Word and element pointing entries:
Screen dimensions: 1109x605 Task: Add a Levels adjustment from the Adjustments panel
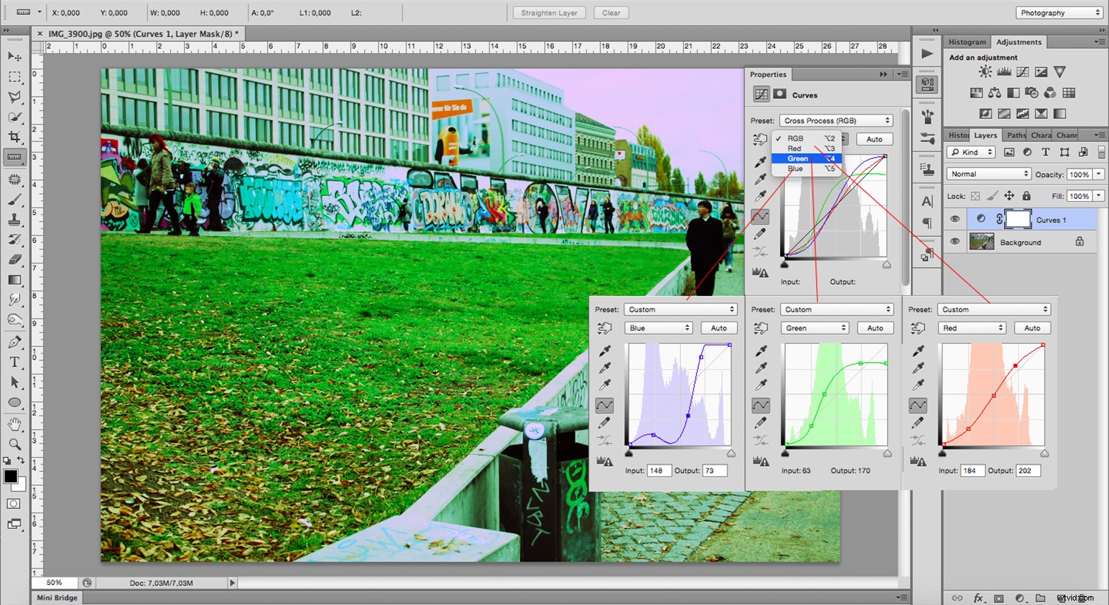(1003, 71)
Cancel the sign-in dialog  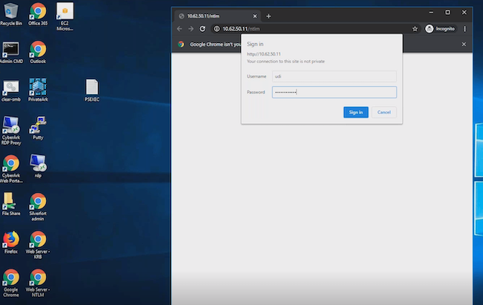click(383, 112)
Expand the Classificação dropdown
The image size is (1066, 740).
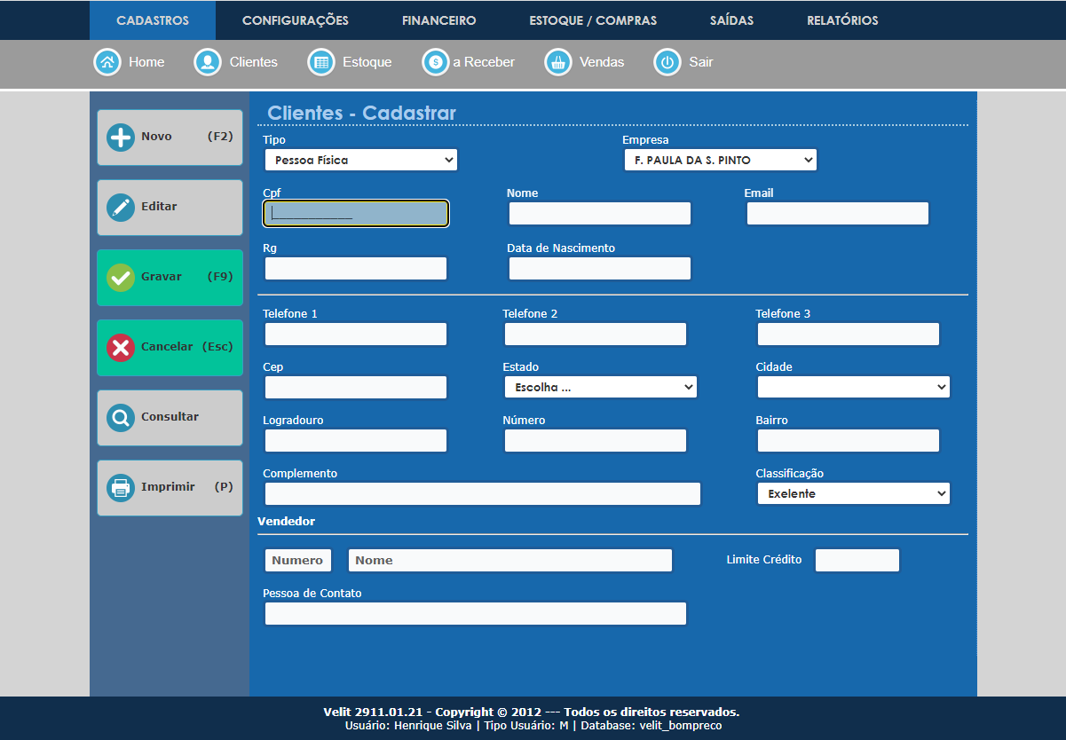coord(853,493)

Short problem
Reproduce verbatim the rows starting at the line that contains "Expand the Classificação dropdown" and ending at the close of the rows, omitting the pictures from your answer.

Result
Expand the Classificação dropdown
The image size is (1066, 740).
coord(853,493)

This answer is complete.